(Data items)
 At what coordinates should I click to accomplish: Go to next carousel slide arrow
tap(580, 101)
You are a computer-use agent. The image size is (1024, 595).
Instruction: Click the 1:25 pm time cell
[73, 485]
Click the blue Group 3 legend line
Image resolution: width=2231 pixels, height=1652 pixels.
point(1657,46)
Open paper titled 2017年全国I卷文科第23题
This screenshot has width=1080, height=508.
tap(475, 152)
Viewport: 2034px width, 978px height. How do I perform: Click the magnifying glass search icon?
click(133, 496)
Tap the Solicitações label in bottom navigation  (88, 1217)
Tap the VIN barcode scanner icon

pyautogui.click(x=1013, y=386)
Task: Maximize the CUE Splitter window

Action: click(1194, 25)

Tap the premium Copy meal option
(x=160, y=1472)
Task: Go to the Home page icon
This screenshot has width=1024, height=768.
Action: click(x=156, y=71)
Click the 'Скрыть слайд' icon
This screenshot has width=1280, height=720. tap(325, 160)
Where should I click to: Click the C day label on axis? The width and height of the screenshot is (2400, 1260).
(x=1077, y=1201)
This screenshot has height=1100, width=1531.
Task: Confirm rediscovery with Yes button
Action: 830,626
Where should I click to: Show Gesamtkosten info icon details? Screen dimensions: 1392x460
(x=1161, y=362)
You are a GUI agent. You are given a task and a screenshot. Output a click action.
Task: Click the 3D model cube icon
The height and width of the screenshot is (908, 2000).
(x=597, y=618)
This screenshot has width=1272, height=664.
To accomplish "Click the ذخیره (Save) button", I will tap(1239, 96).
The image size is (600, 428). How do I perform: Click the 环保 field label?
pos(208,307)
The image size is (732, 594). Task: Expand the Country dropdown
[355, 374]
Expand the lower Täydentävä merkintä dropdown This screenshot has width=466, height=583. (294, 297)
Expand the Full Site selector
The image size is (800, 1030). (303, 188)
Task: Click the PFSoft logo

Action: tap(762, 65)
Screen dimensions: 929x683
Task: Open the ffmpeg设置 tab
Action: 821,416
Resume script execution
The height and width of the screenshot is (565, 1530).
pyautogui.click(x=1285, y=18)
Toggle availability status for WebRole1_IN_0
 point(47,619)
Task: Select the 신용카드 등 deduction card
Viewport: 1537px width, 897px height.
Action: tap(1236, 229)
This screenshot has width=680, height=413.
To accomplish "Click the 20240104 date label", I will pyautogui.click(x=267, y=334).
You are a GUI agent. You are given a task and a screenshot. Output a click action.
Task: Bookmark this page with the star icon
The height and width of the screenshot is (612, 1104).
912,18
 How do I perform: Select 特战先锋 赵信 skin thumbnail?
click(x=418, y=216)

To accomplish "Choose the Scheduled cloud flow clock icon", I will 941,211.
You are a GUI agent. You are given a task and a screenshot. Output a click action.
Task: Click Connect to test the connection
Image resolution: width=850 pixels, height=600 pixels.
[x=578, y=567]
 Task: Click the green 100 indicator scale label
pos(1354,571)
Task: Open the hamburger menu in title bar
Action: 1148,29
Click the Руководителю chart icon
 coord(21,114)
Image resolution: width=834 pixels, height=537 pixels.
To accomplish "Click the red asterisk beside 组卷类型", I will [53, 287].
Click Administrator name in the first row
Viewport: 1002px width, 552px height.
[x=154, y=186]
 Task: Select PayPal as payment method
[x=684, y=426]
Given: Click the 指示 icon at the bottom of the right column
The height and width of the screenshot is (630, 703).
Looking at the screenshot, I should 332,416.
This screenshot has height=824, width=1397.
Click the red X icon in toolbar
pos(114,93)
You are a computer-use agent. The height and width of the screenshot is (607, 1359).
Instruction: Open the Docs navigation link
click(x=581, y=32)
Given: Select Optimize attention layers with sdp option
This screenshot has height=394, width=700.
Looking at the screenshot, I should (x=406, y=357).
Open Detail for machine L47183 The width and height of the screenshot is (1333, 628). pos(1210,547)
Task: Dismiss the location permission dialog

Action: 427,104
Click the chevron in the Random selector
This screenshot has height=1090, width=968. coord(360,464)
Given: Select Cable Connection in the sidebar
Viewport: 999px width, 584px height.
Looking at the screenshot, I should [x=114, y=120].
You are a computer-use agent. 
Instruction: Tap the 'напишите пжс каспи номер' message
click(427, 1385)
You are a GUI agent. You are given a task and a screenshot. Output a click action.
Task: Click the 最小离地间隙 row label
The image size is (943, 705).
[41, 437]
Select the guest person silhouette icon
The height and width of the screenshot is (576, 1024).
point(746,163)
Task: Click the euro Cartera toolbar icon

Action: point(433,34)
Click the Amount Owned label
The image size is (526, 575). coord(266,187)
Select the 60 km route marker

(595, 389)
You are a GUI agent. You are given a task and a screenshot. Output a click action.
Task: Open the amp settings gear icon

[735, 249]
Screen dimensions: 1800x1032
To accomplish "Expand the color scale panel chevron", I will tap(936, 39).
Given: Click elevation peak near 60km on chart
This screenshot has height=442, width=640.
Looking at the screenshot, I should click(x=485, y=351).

EXERCISE DIRECTIONS: Look through the data above and report every line in which "bottom" appears.

SOLUTION FOR THIS EXERCISE:
Tap the Solicitações label in bottom navigation  (88, 1217)
Given: Click the 指示 icon at the bottom of the right column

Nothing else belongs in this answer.